In the current era of data abundance, accurately analyzing dynamic data with noise and outliers using SVR is a challenging but essential task.
One of the problems is that the loss function is not sufficiently resilient to general noise in the data and can be adversely affected by outliers. Data collection processes are influenced by various external factors, resulting in noise and outliers in the data. Across numerous fields, including finance, economy, and energy, data are regularly accompanied by a considerable amount of asymmetric noise. Further, noise has several forms and is difficult to identify and remove. For example, asymmetric heavy-tailed noise that is predominantly positive is typically found in automobile insurance claims [
13]. The energy-load data contain non-Gaussian noise with a heavy-tailed distribution [
14]. The popular loss functions mentioned above are usually symmetric, which means that the loss incurred is the same degree regardless of the direction of the prediction error. They have proven themselves in situations where the noise is symmetric, such as the Gaussian noise and Uniform noise. However, they are not as robust as dealing with asymmetric noise, including heavy-tailed noise and outliers. This was demonstrated in a previous study [
7,
15,
16]. In addition, comparing the predicted value to the target value, there may be different impacts of over-estimation and under-estimation [
7,
14]. Take the energy market as an example, hedging contracts between retailers and suppliers are commonly used to stabilize the cost of goods in short term, thus reducing economic risk. Over-prediction and under-prediction both result in economic losses, albeit of different magnitudes. Over-forecasting may incur the cost of disposing of unused orders, while under-forecasting may cause retailers to pay a higher price for energy loads than the contract price. Developing a more accurate regression model requires consideration of the various penalties for over-estimation and under-estimation.
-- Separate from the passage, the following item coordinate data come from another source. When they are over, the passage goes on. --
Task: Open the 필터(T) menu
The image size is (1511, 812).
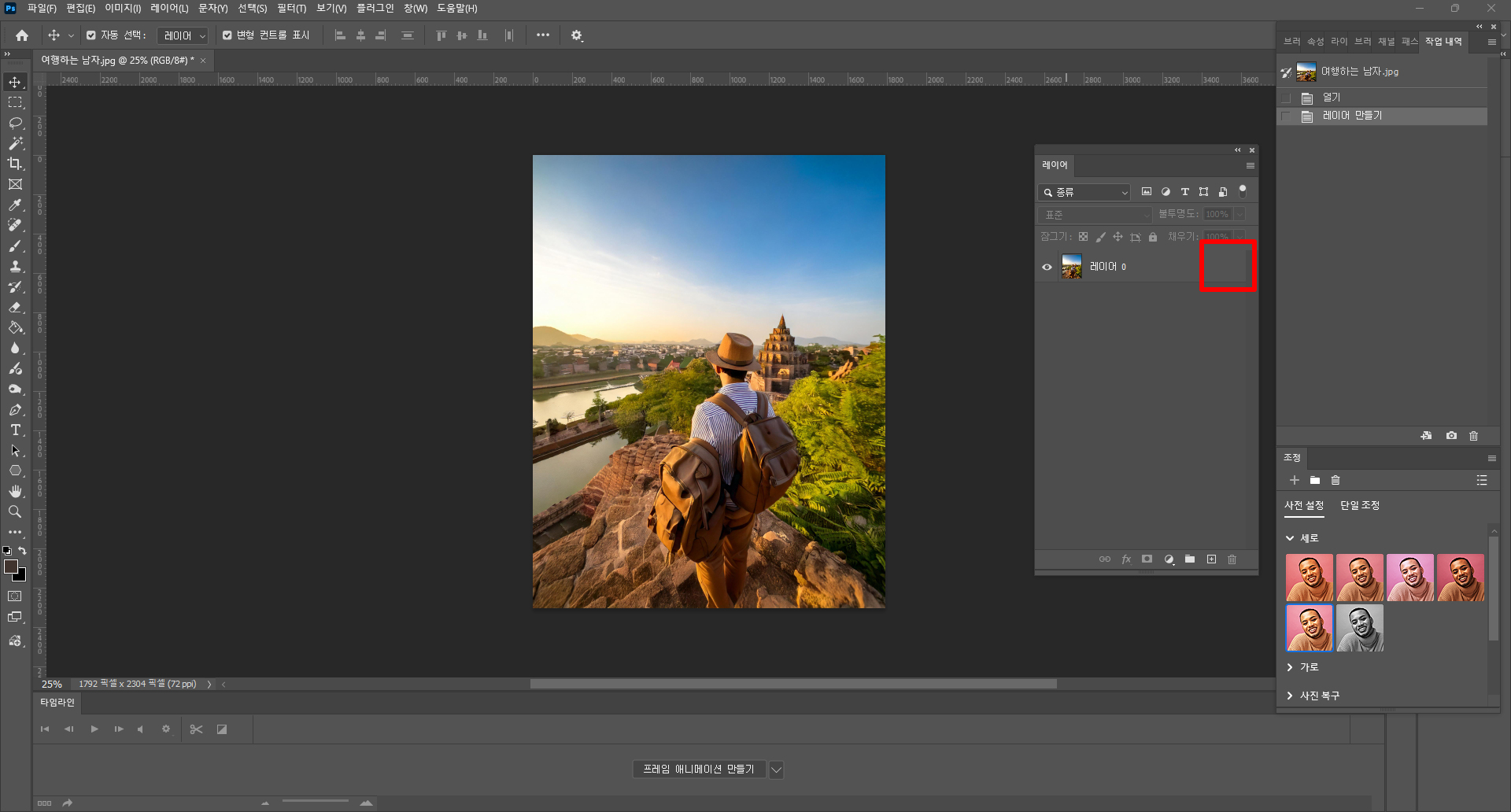Action: (291, 9)
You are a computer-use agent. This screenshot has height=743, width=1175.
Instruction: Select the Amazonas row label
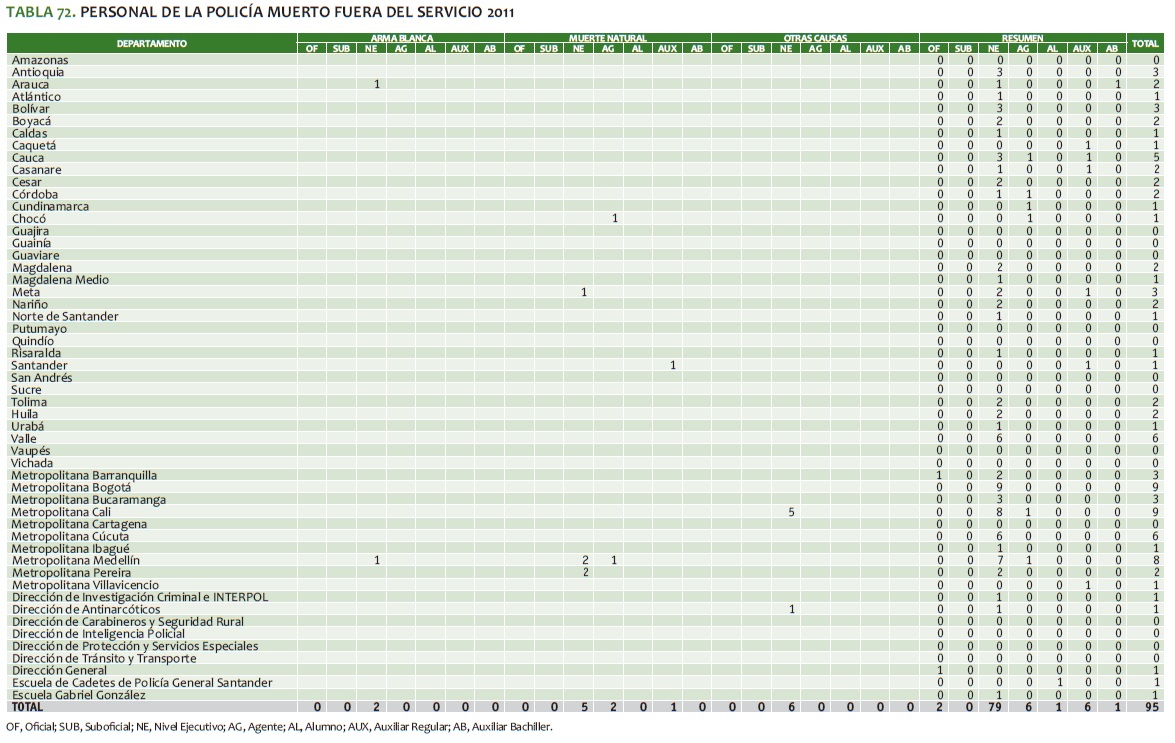click(40, 60)
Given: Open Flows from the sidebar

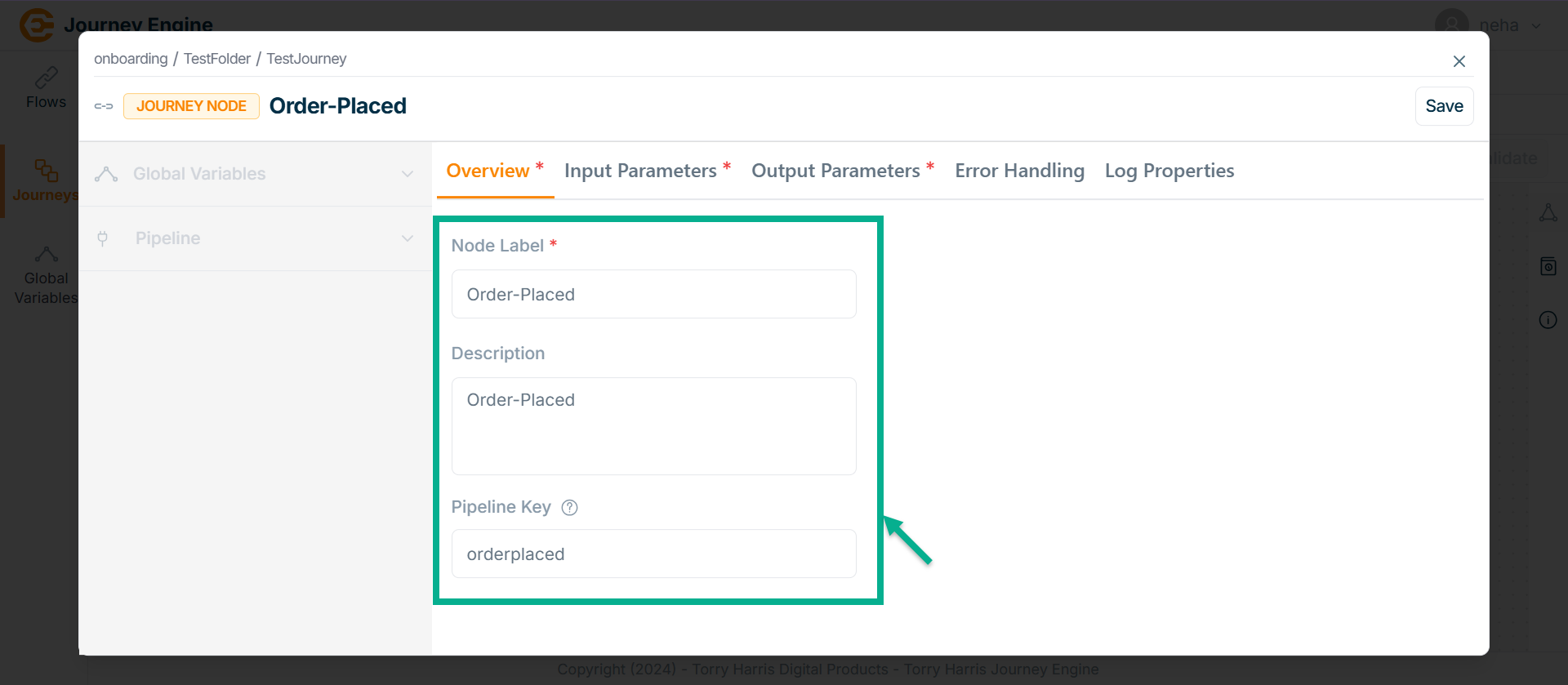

To handle the asymmetric noise while considering the distinct effects of positive and negative errors, two asymmetric loss functions have been proposed: quantile loss and pinball loss [
15,
17,
18]. These loss functions differ in terms of different penalty weights for positive and negative errors, thus making them more robust to asymmetric noise.
Moreover, outliers have a severe impact on the accuracy of the model. The presence of outliers skews the data and causes large deviations from the expected results. It is crucial to consider the presence of outlier when constructing and evaluating a model. Given the under-forecasting in dealing with general noise and outliers, there is a need for designing a broader range of loss functions to address these issues. Researchers have developed non-convex loss functions to handle outliers, such as correlated entropy loss [
16,
19] and truncated loss functions [
8,
18,
20,
21]. These two strategies limit the outlier loss to a specific range, thereby reducing the impact of outliers on the regression function. The asymmetric loss function and the truncated loss functions have proven to be viable strategies for improving the robustness of regression models.
Another problem is that the batch learning framework used by a typical SVR is unsuitable for the data flow environment. Traditional SVRs involve batch learning, which can be challenging when dealing with large datasets owing to the increased storage requirements and computational complexity. Researchers have proposed various solutions to address this problem, such as the convex optimization technique outlined in [
9,
15] and online learning algorithms based on the stochastic approximation theory [
22,
23,
24]. The online SVR presented in [
9] and the Canal loss-based online regression algorithm described in [
22] are used as examples. Therefore, despite the efficiency of the proposed online learning algorithms for handling regression problems in data streams, other solutions may be required when noise and outliers are present.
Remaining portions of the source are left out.